With his favorite Christian authors it is otherwise. None receives a familiar letter and, when Petrarch does commune with one of them in a text of his own, it is a dialogue ostensibly for his eyes only. This is the Secretum, in which ‘‘Franciscus” confers with a man whom he instantly recognizes as Augustine. Here the genre serves to erase rather than to emphasize the textual medium. The Secretum is a fictive record of conversation in a shared present, the opposite of epistolary encounter: Franciscus and Augustinus are no more separated by history than the conversation partners of Augustine's Soliloquia. Since it is a new understanding of the distinctness of the past that makes Petrarch's letters to classical authors poignant, we should not simply equate his relationships with them and the ‘‘conjuring up [sic] of Augustine in the Secretum' (Gouwens 1998: 65). The imputation of necromancy is false. When Petrarch raises the dead, he gives his revenant a ghostly visage (Africa 9. 169). Augustinus, however, walks into Franciscus' waking life, looking as of old in Hippo; the Renaissance tropes of disinterment and resuscitation do not apply. This saintly father appears neither as a spirit nor in a resurrection body but as an old man (grandaevus), as if transported directly from the 430 s to the 1340s. We are not far from the miraculous world of letters in which ‘‘Jerome” could drop in on ‘‘Augustine” to explain an awkward point in theology.

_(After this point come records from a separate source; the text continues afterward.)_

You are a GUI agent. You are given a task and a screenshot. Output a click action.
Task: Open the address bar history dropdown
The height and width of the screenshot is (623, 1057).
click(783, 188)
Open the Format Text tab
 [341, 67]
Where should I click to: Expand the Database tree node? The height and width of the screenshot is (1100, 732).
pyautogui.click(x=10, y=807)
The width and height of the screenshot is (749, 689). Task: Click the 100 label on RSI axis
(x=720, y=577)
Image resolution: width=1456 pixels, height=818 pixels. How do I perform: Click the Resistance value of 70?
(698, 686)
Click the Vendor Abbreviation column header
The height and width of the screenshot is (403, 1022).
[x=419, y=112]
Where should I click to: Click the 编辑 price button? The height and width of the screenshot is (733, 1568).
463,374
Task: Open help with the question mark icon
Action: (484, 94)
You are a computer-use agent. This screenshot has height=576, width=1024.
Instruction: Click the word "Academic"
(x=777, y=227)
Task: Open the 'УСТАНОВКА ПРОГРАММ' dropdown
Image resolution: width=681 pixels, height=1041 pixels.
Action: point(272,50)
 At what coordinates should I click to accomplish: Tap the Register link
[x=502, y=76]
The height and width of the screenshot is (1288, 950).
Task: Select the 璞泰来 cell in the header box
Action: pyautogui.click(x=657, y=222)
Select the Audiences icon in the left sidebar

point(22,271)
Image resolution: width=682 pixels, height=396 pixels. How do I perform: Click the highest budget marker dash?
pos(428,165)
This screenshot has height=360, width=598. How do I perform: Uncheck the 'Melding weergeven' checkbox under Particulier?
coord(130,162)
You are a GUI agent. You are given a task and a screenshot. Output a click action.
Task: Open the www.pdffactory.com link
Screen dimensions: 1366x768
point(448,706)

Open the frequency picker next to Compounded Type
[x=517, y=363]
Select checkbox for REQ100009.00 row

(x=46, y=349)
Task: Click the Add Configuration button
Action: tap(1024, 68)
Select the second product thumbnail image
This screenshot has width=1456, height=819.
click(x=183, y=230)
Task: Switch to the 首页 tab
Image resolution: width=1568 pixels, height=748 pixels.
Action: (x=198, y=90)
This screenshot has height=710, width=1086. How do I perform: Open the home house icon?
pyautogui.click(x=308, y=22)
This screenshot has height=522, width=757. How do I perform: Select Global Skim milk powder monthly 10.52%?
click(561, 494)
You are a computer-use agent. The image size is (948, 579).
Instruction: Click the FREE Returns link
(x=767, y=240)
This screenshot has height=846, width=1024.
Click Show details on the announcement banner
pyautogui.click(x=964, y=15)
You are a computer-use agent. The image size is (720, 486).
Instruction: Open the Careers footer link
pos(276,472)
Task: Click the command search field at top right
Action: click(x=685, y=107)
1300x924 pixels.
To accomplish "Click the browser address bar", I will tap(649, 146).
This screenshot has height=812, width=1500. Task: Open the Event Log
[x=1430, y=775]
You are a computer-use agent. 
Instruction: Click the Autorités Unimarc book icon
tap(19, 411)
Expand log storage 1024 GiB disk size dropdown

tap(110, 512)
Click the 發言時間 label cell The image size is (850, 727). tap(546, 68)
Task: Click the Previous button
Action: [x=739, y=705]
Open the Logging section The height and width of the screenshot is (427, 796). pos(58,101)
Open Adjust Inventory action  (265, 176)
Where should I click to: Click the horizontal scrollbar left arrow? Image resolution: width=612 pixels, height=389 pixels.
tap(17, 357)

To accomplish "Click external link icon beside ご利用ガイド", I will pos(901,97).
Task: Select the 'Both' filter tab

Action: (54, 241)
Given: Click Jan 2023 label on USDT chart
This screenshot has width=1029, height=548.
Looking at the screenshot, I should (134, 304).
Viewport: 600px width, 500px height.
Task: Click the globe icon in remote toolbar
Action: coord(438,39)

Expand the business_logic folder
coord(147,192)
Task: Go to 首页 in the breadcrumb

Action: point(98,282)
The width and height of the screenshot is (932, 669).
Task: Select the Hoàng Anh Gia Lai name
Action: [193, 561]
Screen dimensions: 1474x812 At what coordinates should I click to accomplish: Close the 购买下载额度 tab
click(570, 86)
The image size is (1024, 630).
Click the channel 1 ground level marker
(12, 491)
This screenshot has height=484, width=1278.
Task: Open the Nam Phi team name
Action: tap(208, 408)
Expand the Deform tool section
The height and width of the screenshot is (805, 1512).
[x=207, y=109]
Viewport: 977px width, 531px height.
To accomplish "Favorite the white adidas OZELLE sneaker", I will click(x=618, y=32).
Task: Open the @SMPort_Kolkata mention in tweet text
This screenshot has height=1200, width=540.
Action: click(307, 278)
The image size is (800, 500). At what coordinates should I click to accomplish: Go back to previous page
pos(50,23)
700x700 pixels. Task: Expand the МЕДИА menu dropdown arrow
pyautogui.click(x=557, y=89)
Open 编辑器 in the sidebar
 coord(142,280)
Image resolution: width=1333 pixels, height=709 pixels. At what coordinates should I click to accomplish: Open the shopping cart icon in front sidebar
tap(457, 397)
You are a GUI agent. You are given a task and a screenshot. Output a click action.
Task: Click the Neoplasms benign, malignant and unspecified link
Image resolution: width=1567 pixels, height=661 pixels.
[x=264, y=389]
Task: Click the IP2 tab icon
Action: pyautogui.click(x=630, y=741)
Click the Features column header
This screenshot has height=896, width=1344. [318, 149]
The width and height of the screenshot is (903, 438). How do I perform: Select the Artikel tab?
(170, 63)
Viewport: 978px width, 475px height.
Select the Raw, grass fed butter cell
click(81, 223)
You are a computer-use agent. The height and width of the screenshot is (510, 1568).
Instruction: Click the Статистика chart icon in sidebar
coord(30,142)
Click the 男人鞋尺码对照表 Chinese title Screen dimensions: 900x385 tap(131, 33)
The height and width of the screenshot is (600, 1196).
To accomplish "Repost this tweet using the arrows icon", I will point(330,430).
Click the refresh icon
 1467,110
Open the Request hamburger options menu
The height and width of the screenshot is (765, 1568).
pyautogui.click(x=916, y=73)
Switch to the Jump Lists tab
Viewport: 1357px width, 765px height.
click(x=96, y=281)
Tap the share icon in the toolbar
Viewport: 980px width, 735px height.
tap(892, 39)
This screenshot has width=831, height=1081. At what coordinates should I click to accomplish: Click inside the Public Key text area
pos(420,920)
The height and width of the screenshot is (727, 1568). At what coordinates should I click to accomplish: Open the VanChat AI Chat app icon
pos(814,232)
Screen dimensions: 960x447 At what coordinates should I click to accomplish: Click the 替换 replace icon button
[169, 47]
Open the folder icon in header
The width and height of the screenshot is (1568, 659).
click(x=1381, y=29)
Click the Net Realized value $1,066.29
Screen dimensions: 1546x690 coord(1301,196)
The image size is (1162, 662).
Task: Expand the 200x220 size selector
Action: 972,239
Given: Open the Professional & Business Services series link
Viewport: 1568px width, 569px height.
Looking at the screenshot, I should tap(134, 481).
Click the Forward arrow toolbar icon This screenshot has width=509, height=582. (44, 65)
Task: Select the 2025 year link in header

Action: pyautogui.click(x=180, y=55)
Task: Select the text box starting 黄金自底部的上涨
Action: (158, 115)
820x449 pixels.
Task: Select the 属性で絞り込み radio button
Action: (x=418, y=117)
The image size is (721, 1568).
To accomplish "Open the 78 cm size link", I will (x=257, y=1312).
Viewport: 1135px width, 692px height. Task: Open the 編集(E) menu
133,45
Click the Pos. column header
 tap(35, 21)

Admittedly, the Secretum is an isolated work, and even there the ambitions of humanist philology are exhibited in ways completely alien to the medieval hagio-graphical tradition (Quillen 1998: 182-216). The illusions of dialogue aside, Petrarch communes with Augustine through the books that transmitted his works. In the celebrated account of the ascent of Mont Ventoux (Fam. 4. 1), he has the Confessions in hand. Books are the indispensable, corporeal medium both of his perception and of his possession of ‘‘famous men” from earlier centuries; at times they are surrogates for their authors (Findlen 1998: 92-3). Titles of works by Augustine (alone of the church Fathers) appear on the list of Petrarch's ‘‘Favorite Books [Libri mei peculiares]' with those of works by Cicero, Seneca, Virgil, and others (Ullman 1955: 117-37). Yet Augustine is never straightforwardly of the latter company, never ‘‘classical” in the historically articulated sense in which those writers represented for Petrarch the culture of antiquity (pace Rabil 1988a). Not only are Augustine’s works ranked apart in the list of ‘‘Favorite Books”: the list itself appears on the flyleaf of a codex containing his De vera religione. Petrarch's intimacy with Augustine was of a more everyday kind than the strange familiarity that he sought to establish, through his own texts as much as theirs, with the great literary exemplars of a lost Roman past. Pierre de Nolhac devoted a chapter, after others on Petrarch's knowledge of ancient Greek and Latin authors, to his acquaintance with ‘‘The Fathers of the Church and Modern Authors.’’ The conjunction is still good. However pregnant with future worlds of feeling and expression Petrarch’s readings of Augustine may be, the latter still stood inside Petrarch’s inherited culture, in the shared ‘‘unhistorical’’ time of what we now call the western Middle Ages (compare Bergvall 2001: 33-69; Stock 2001: 71-85; Fubini 2003: 43-65).